Narrator: It's a big day for King Middle School's seventh-grade class. It's the day they present their class project, a CD-ROM featuring Maine's endangered species, to an audience of parents, teachers, and experts at Portland's Audubon Society.
First we took research on the Internet and stuff, and then after that, we had to format it right, doing drafts. It took me about 10 drafts to get this right.
Wow.
Narrator: Producing the CD was an ambitious undertaking, especially for a school that serves the most ethnically and economically diverse population in the state, a school where 28 different languages are spoken and 60 percent of students qualify for free and reduced lunch. But it's just one of a series of impressive productions the school has turned out, byproducts of a curriculum designed to bring out the best in every student.
Right now, if I was in a moat, I would become very ill. A moat is very polluted.
Scott: The model that we use is expeditionary learning, outward-bound, so it focuses on hands-on learning. We try to integrate science, social studies, math, and English with technology, with artwork, with community members, fieldwork, etc.
Narrator: The Fading Footprints CD includes a student-made video that illustrates the production process.
For the Fading Footprints kickoff, David Sparks came in and brought animals. He talked about the animals' habitat and how they survive. Then we started our research using our laptops.
Scott: We don't use textbooks, per se. The students can sit here right on their computers with the air ports, and we can do a lot of our research right here in class.
We were also using our library and many books to try to find some information, and Internet, we use our laptops a lot.
Narrator: Through digital production, students learn to collaborate and contribute their many different talents.

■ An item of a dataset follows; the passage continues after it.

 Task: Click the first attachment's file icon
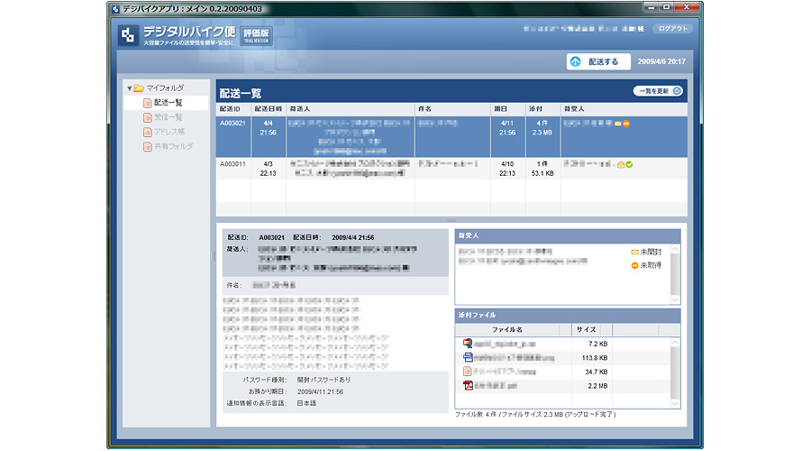tap(468, 344)
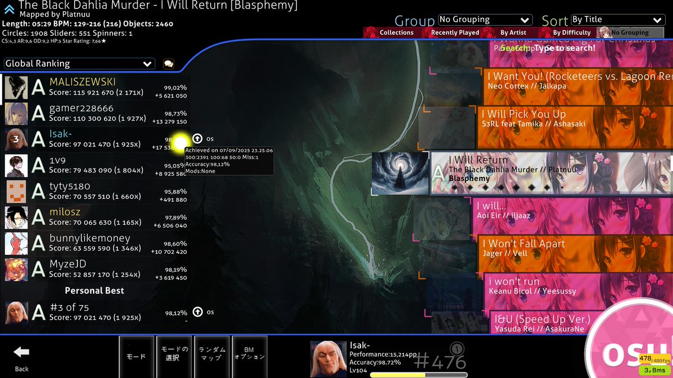This screenshot has width=673, height=378.
Task: Click Isak-'s avatar in the bottom user bar
Action: (328, 356)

In music class, they recorded soundtracks for the CD. In art, they painted scientifically accurate watercolors of their animals.
It talks about fieldwork, and they're out and they're playing with other fishes.

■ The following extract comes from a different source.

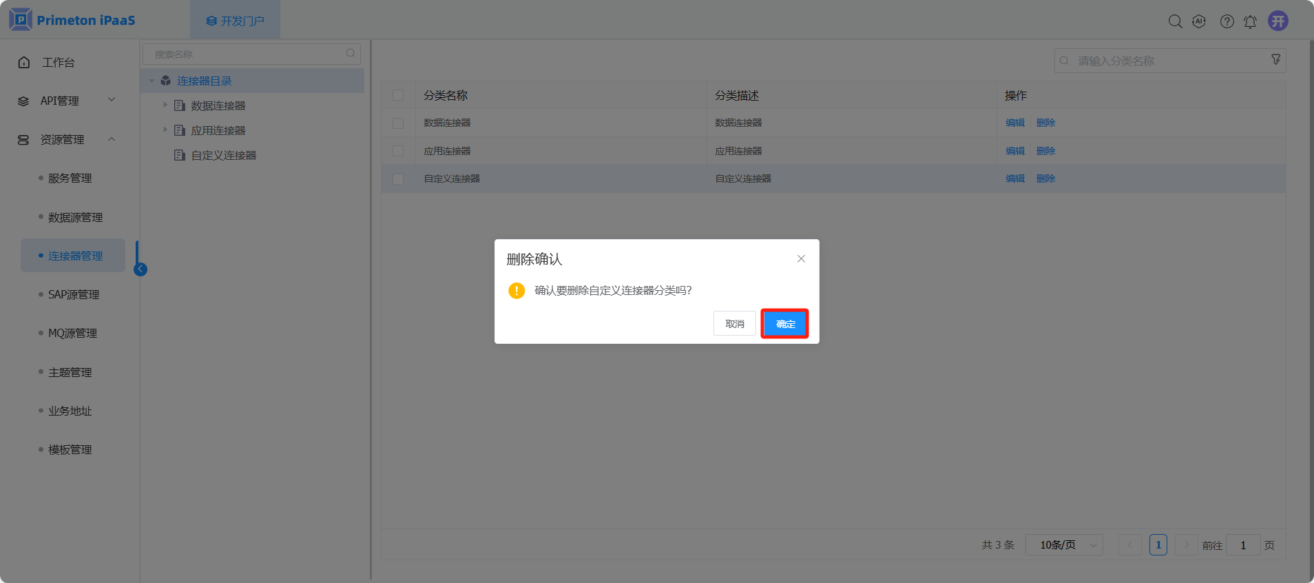Switch to the 开发门户 tab

pos(235,21)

Narrator: And in video-production class, they made the movie about the making of the CD.
On our winter walk, we learned about how animals and plants survive in Maine's harsh climate.
David: We're looking at ways for students to deepen their knowledge and work with their own knowledge so that they can become the authors of their own learning. All schools should be making things with their students that force the students to show us what they've learned, and it's in the making of things that kids actually do their learning.
Narrator: To give their products professional polish, the school has connected with local businesspeople, like print-shop owner Philip Rhinelander.
Now, would these students take a particular species and concentrate on that?
Yes.
The focus started with just helping them print the newsletter, and then it turned out, "Gee, wouldn't it be wonderful if every kid could take home a book?" And so we were able to help them by donating those. And then we find our relationship with them is so good that they'll come in, "We need CD covers." "Sure, we'll do them for you." It's a synergy that just seems to have come together. To be part of that is very exciting.
So, we have Kayla filming, and we have like three angles of her filming.
Narrator: The school has also hired an accomplished documentary filmmaker to help students improve the quality of their work.
Huey: My mission is to show them how to make, I guess you'd say good movies, movies that rise above just being imitations of everything they've seen.
I think what matters more is what the flow of the video is.
Huey: Having an audience, I think, is great. I mean, it puts you on the line. It's not just like, "Well, I meant to do this," or, "I was going to do this," or, "If you let me tell you, you can really understand it." So I think that is an interesting part of the educational component of this, and hearkens back to this thing of quality. You want to stand up there. You want to show them your best stuff. And so that permeates the entire process.
Narrator: Since implementing the project-based curriculum, King principal Mike McCarthy has seen the test scores of King's diverse student body go from the bottom one-third to the top one-third in the state.
Michael: I've heard people describe what a gifted and talented classroom would look like. It should include field experiences, and it should include technology. It should include independent work. It should include work that is in depth. Well, that's basically what our school is.
Scott: Every kid has their own finish line and some kids might have done seven pages and some kids might have done three paragraphs. That's okay. They have done their work. They're on the CD. They have completed what they can do, and it's the best they can do.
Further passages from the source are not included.